Pensemos ahora en esta pléyade como una familia, una familia excéntrica y disfuncional como tantas, en la que no sería difícil distinguir al célebre patriarca, al abuelo chalado, a la tía principesca y a la tía inmortal, a los primos díscolos y a los primos pródigos, a los que murieron jóvenes y a los que siempre se nos olvidan en los listados.
Aunque casi todos fueron creadores singulares y excéntricos, en algún sentido el más excéntrico —literalmente: fuera del centro— fue Del Paso.

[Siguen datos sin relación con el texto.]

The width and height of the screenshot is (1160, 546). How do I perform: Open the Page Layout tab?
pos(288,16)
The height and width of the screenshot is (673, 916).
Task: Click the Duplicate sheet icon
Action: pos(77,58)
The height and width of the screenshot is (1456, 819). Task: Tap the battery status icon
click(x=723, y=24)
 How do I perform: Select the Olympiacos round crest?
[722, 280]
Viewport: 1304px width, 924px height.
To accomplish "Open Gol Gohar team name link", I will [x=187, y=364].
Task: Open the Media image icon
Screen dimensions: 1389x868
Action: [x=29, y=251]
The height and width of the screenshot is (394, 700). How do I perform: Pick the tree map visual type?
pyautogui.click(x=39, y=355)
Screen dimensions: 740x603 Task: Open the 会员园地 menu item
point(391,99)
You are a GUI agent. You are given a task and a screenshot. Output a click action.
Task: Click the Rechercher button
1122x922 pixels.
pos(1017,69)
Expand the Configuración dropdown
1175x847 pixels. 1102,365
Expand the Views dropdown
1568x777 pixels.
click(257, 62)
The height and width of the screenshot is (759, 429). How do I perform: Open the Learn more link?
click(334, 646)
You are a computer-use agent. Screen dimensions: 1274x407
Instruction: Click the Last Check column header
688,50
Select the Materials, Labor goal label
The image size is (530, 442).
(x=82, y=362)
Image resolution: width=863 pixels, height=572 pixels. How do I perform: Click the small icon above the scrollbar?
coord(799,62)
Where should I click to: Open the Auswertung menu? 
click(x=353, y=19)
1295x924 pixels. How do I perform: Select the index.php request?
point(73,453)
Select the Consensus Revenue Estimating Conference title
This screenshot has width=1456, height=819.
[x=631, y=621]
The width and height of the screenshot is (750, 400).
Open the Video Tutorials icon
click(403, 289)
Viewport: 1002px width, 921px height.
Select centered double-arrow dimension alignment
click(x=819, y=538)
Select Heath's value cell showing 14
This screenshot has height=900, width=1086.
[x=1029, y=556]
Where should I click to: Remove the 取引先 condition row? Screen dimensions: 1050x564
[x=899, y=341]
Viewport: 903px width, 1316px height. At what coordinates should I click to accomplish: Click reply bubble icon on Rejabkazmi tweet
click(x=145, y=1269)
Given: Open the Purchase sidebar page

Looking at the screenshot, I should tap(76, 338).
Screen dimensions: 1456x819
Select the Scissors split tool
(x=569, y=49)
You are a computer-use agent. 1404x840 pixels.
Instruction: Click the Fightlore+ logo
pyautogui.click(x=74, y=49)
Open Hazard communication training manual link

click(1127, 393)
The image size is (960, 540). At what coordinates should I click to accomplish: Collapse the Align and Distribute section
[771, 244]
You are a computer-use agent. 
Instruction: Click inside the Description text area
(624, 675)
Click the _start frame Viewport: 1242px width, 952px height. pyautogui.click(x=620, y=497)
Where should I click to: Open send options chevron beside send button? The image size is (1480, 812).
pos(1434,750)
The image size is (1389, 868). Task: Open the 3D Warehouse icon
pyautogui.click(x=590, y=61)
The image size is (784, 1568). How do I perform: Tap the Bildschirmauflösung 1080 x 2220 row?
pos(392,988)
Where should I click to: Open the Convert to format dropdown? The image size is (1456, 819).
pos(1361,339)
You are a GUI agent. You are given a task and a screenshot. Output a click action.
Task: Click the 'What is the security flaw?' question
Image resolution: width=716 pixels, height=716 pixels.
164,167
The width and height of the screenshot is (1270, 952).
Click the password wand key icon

Y no por los colorines que solían revestirlo en trajes y corbatas, tan recordados estos días cuando no se alcanza a recordar otra cosa, sino por ser el pariente que jamás se sintió parte de esta familia, bien porque la familia nunca supo bien dónde colocarlo, bien porque él mismo nunca se sintió cómodo en ella. Aunque Elizondo o Melo o Ibargüengoitia podrían querer disputarle la excentricidad, todos ellos se sentían, para bien o para mal, parte del mismo clan, así lo odiaran o se burlaran de él hasta el delirio. Del Paso, en cambio, no cabía en ningún sitio y por eso casi nunca se le vio en esta cabalgata: siempre iba o muy atrás o muy adelante, obsesionado con terminar novelas —catedrales— que, a diferencia de los demás, le llevaban siglos, bueno, una década cada una.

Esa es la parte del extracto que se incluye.